» **Work to complete**
Only the lines from the one containing "Viewport: 1080px width, 727px height." to the end of the records belong in the output; print them exactly.

[Opening Records supplied section]

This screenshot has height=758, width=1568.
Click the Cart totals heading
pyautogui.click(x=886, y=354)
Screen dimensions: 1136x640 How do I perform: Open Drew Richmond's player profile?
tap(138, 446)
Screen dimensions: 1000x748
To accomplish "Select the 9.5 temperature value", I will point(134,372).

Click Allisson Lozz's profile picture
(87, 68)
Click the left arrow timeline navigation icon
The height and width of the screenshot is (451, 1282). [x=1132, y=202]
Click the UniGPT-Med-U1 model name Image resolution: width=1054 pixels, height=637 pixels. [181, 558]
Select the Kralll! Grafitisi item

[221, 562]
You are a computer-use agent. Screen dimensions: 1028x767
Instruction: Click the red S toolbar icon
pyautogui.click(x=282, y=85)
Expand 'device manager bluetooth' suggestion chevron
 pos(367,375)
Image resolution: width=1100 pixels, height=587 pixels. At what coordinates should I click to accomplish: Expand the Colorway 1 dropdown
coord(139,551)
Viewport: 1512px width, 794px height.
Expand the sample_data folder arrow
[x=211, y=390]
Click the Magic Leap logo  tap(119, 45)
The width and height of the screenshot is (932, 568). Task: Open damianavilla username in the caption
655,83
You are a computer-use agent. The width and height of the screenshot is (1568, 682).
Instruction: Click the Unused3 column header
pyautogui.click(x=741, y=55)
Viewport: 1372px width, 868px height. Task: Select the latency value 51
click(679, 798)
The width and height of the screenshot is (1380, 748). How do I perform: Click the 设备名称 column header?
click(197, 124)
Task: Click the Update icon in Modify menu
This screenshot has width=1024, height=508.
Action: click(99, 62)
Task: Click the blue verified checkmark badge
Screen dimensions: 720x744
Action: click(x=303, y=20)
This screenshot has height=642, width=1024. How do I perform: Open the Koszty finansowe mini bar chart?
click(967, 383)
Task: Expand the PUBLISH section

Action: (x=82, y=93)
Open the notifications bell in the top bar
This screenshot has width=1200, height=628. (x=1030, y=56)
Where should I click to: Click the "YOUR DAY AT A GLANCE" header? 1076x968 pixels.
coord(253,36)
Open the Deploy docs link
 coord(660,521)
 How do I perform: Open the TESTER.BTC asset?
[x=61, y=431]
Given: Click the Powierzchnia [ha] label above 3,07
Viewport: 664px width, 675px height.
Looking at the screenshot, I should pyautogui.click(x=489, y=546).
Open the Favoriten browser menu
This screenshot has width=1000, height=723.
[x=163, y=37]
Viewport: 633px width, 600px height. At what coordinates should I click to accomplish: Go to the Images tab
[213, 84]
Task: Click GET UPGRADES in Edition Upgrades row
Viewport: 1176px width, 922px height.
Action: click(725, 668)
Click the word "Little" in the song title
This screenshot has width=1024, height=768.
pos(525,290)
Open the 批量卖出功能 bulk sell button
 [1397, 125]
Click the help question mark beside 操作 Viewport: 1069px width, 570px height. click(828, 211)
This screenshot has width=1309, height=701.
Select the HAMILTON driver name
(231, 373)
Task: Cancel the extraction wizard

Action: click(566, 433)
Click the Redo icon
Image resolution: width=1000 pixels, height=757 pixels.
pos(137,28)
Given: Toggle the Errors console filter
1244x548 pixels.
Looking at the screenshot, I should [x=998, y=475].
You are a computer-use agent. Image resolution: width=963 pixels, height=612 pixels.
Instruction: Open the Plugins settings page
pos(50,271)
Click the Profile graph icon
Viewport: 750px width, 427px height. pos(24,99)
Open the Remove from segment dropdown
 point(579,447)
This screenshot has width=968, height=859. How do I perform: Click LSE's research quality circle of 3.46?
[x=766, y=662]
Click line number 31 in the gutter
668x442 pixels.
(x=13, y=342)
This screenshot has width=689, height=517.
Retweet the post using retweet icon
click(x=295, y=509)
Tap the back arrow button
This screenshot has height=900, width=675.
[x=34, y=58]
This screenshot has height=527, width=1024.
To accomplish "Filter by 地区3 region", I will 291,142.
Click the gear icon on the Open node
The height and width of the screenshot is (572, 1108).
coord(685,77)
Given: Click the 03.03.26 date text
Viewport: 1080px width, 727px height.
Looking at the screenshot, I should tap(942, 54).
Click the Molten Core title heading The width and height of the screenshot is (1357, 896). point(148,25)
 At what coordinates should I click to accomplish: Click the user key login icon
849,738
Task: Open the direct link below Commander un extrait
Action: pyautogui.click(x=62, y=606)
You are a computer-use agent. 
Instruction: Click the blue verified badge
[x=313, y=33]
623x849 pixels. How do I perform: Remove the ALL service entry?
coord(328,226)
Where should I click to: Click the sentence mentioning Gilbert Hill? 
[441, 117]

[Closing Records supplied section]

» **Worked solution**
Viewport: 1080px width, 727px height.
Looking at the screenshot, I should tap(942, 54).
Click the Molten Core title heading The width and height of the screenshot is (1357, 896). point(148,25)
 At what coordinates should I click to accomplish: Click the user key login icon
849,738
Task: Open the direct link below Commander un extrait
Action: pyautogui.click(x=62, y=606)
You are a computer-use agent. 
Instruction: Click the blue verified badge
[x=313, y=33]
623x849 pixels. How do I perform: Remove the ALL service entry?
coord(328,226)
Where should I click to: Click the sentence mentioning Gilbert Hill? 
[441, 117]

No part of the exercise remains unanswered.